• _What is required_
Find the line with "Screen dimensions: 1024x769" and the line with "Open the Settings tab" in the entries below; output exactly those two lines, every line between them, and no others.

• _Items from a dataset_
= = =

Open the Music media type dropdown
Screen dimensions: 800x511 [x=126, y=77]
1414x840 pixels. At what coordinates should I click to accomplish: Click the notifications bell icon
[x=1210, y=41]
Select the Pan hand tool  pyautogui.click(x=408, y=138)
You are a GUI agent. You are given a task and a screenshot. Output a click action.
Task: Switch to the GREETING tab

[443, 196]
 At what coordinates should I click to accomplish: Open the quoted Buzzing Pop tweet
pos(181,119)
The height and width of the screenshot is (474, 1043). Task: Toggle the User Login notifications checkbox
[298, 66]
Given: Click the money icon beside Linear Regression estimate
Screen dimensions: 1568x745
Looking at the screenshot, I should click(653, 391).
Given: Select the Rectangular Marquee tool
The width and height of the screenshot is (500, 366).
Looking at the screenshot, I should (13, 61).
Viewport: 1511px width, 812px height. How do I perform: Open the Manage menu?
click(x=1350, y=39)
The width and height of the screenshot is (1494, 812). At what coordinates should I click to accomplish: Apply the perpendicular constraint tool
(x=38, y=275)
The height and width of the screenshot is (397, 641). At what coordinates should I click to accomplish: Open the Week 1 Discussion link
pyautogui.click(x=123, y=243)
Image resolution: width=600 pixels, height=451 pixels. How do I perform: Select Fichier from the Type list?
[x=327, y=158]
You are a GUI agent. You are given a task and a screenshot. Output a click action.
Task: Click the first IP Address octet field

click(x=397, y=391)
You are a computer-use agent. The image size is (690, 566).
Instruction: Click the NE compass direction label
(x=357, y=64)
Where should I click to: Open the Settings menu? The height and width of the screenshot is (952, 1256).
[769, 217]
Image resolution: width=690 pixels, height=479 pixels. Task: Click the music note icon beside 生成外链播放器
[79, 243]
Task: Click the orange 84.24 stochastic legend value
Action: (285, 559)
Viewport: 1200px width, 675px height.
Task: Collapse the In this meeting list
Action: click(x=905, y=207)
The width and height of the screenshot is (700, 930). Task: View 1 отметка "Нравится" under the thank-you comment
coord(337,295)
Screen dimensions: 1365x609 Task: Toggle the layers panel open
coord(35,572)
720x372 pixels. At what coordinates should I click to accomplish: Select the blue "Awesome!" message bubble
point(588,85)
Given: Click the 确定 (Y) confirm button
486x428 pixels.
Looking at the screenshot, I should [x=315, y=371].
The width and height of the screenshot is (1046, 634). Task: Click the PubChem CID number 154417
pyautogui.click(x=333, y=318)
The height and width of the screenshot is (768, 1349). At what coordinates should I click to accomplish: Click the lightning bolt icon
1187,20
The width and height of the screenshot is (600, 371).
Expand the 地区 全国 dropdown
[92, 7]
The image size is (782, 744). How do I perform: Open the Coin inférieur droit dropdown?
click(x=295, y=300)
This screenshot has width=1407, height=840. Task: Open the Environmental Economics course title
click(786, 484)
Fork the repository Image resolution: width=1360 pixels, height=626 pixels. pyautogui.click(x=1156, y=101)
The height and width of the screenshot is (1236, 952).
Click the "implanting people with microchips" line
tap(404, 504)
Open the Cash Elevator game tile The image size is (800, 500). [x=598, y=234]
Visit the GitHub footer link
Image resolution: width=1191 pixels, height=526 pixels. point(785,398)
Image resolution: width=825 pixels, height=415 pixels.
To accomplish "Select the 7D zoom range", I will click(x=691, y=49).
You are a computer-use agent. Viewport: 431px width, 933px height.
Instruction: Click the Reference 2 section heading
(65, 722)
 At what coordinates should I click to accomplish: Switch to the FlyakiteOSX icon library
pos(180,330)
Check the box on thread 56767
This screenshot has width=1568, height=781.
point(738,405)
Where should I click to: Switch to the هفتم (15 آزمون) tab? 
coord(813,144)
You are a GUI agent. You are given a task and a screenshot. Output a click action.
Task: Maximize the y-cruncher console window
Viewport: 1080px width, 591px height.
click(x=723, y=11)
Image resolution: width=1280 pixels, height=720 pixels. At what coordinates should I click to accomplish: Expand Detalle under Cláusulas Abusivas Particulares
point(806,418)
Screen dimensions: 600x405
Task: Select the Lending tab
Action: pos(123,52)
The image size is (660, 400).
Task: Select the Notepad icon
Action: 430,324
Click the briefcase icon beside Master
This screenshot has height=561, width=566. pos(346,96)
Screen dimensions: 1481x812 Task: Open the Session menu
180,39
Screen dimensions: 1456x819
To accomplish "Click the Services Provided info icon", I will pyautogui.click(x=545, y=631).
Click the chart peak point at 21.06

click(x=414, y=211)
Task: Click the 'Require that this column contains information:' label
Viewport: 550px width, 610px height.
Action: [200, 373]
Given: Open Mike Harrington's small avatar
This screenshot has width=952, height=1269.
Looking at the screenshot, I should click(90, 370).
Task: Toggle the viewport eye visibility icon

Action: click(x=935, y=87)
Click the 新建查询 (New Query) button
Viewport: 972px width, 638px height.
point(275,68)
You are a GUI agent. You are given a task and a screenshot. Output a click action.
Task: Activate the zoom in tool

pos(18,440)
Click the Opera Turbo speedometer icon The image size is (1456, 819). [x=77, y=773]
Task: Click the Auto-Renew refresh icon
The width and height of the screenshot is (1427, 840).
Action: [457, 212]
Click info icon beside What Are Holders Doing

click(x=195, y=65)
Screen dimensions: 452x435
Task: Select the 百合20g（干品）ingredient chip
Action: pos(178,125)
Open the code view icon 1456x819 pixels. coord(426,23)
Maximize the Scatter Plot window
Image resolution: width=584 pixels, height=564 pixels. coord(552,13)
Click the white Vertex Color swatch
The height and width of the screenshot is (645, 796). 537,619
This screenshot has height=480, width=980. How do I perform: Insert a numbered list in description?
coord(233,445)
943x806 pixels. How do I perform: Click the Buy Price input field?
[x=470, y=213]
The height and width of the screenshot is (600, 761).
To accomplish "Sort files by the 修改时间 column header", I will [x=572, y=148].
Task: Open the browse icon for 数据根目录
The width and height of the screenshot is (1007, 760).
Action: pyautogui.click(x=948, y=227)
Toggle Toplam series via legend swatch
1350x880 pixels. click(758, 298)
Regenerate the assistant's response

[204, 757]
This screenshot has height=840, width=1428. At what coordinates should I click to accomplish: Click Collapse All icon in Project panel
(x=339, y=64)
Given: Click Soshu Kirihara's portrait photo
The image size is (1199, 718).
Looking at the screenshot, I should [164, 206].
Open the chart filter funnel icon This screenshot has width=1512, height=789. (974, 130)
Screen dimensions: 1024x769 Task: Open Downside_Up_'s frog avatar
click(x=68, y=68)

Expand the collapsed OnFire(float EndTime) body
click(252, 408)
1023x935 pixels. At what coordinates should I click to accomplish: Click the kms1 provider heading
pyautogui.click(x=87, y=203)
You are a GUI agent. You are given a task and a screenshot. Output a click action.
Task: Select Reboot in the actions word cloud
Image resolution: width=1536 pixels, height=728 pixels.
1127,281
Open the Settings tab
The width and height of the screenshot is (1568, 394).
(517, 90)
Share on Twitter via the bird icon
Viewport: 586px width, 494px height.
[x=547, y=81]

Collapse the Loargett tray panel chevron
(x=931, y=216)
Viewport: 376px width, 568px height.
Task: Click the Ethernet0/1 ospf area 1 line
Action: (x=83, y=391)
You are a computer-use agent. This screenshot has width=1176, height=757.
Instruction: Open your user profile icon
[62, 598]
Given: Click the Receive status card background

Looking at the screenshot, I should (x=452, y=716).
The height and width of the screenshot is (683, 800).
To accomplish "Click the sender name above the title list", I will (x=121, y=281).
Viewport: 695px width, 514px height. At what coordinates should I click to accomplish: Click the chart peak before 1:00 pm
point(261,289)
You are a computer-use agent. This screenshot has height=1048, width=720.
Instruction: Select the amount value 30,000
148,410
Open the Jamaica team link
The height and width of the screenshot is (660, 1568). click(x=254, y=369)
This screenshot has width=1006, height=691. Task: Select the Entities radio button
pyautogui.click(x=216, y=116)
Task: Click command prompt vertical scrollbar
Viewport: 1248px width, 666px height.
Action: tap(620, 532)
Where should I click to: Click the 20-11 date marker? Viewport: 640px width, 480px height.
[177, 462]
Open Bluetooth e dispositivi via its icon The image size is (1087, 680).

= = =

• _Response for this exercise_
Screen dimensions: 1024x769 Task: Open Downside_Up_'s frog avatar
click(x=68, y=68)

Expand the collapsed OnFire(float EndTime) body
click(252, 408)
1023x935 pixels. At what coordinates should I click to accomplish: Click the kms1 provider heading
pyautogui.click(x=87, y=203)
You are a GUI agent. You are given a task and a screenshot. Output a click action.
Task: Select Reboot in the actions word cloud
Image resolution: width=1536 pixels, height=728 pixels.
1127,281
Open the Settings tab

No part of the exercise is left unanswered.